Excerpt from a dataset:
--
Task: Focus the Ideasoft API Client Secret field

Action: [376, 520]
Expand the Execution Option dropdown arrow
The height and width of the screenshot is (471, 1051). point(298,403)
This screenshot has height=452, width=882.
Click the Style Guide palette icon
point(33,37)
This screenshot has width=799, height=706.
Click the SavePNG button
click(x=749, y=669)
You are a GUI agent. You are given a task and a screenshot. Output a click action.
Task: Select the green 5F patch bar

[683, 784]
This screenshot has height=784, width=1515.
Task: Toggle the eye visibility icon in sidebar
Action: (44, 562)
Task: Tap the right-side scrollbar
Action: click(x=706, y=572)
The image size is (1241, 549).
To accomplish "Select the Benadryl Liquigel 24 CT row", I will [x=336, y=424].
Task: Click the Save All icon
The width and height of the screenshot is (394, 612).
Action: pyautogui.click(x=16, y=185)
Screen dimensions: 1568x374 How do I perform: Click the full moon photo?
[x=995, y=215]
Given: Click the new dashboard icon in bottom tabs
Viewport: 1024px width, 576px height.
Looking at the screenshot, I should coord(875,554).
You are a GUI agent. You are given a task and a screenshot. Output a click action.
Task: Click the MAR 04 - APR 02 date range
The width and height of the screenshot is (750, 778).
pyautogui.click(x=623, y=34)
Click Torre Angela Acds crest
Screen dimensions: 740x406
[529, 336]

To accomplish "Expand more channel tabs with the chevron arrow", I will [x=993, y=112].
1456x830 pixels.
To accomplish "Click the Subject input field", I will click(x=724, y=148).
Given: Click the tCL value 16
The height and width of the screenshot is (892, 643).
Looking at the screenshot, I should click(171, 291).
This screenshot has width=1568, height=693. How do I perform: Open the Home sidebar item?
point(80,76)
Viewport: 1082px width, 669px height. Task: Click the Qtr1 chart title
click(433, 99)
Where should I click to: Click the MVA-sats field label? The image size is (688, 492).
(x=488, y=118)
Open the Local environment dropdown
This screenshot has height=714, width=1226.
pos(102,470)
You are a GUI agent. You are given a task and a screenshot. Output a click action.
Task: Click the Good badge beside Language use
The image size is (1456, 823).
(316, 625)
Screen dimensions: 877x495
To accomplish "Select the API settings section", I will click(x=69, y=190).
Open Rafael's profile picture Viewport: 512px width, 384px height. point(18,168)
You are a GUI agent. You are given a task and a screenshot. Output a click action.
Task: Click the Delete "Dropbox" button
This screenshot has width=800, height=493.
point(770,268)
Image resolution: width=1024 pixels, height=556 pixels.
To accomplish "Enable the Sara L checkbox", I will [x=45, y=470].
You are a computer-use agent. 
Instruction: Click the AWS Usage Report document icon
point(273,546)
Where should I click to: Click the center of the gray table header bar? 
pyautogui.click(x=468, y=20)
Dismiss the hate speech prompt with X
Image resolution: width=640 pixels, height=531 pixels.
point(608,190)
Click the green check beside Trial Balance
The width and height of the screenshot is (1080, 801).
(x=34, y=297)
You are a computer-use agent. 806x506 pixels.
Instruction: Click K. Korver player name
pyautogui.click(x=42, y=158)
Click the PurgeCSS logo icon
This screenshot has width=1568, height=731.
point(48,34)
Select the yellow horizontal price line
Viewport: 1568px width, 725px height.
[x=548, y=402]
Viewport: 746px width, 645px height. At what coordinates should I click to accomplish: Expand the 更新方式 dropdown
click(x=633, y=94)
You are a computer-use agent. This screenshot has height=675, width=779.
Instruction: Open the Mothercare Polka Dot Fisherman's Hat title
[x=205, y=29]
--
=== INSTRUCTIONS TO FOLLOW ===
Reproduce the material above word for word, keeping every line unchanged.

=== ANSWER TO THIS EXERCISE ===
Task: Focus the Ideasoft API Client Secret field

Action: [376, 520]
Expand the Execution Option dropdown arrow
The height and width of the screenshot is (471, 1051). point(298,403)
This screenshot has height=452, width=882.
Click the Style Guide palette icon
point(33,37)
This screenshot has width=799, height=706.
Click the SavePNG button
click(x=749, y=669)
You are a GUI agent. You are given a task and a screenshot. Output a click action.
Task: Select the green 5F patch bar

[683, 784]
This screenshot has height=784, width=1515.
Task: Toggle the eye visibility icon in sidebar
Action: (44, 562)
Task: Tap the right-side scrollbar
Action: click(x=706, y=572)
The image size is (1241, 549).
To accomplish "Select the Benadryl Liquigel 24 CT row", I will [x=336, y=424].
Task: Click the Save All icon
The width and height of the screenshot is (394, 612).
Action: pyautogui.click(x=16, y=185)
Screen dimensions: 1568x374 How do I perform: Click the full moon photo?
[x=995, y=215]
Given: Click the new dashboard icon in bottom tabs
Viewport: 1024px width, 576px height.
Looking at the screenshot, I should coord(875,554).
You are a GUI agent. You are given a task and a screenshot. Output a click action.
Task: Click the MAR 04 - APR 02 date range
The width and height of the screenshot is (750, 778).
pyautogui.click(x=623, y=34)
Click Torre Angela Acds crest
Screen dimensions: 740x406
[529, 336]

To accomplish "Expand more channel tabs with the chevron arrow", I will [x=993, y=112].
1456x830 pixels.
To accomplish "Click the Subject input field", I will click(x=724, y=148).
Given: Click the tCL value 16
The height and width of the screenshot is (892, 643).
Looking at the screenshot, I should click(171, 291).
This screenshot has width=1568, height=693. How do I perform: Open the Home sidebar item?
point(80,76)
Viewport: 1082px width, 669px height. Task: Click the Qtr1 chart title
click(433, 99)
Where should I click to: Click the MVA-sats field label? The image size is (688, 492).
(x=488, y=118)
Open the Local environment dropdown
This screenshot has height=714, width=1226.
pos(102,470)
You are a GUI agent. You are given a task and a screenshot. Output a click action.
Task: Click the Good badge beside Language use
The image size is (1456, 823).
(316, 625)
Screen dimensions: 877x495
To accomplish "Select the API settings section", I will click(x=69, y=190).
Open Rafael's profile picture Viewport: 512px width, 384px height. point(18,168)
You are a GUI agent. You are given a task and a screenshot. Output a click action.
Task: Click the Delete "Dropbox" button
This screenshot has width=800, height=493.
point(770,268)
Image resolution: width=1024 pixels, height=556 pixels.
To accomplish "Enable the Sara L checkbox", I will [x=45, y=470].
You are a computer-use agent. 
Instruction: Click the AWS Usage Report document icon
point(273,546)
Where should I click to: Click the center of the gray table header bar? 
pyautogui.click(x=468, y=20)
Dismiss the hate speech prompt with X
Image resolution: width=640 pixels, height=531 pixels.
point(608,190)
Click the green check beside Trial Balance
The width and height of the screenshot is (1080, 801).
(x=34, y=297)
You are a computer-use agent. 806x506 pixels.
Instruction: Click K. Korver player name
pyautogui.click(x=42, y=158)
Click the PurgeCSS logo icon
This screenshot has width=1568, height=731.
point(48,34)
Select the yellow horizontal price line
Viewport: 1568px width, 725px height.
[x=548, y=402]
Viewport: 746px width, 645px height. At what coordinates should I click to accomplish: Expand the 更新方式 dropdown
click(x=633, y=94)
You are a computer-use agent. This screenshot has height=675, width=779.
Instruction: Open the Mothercare Polka Dot Fisherman's Hat title
[x=205, y=29]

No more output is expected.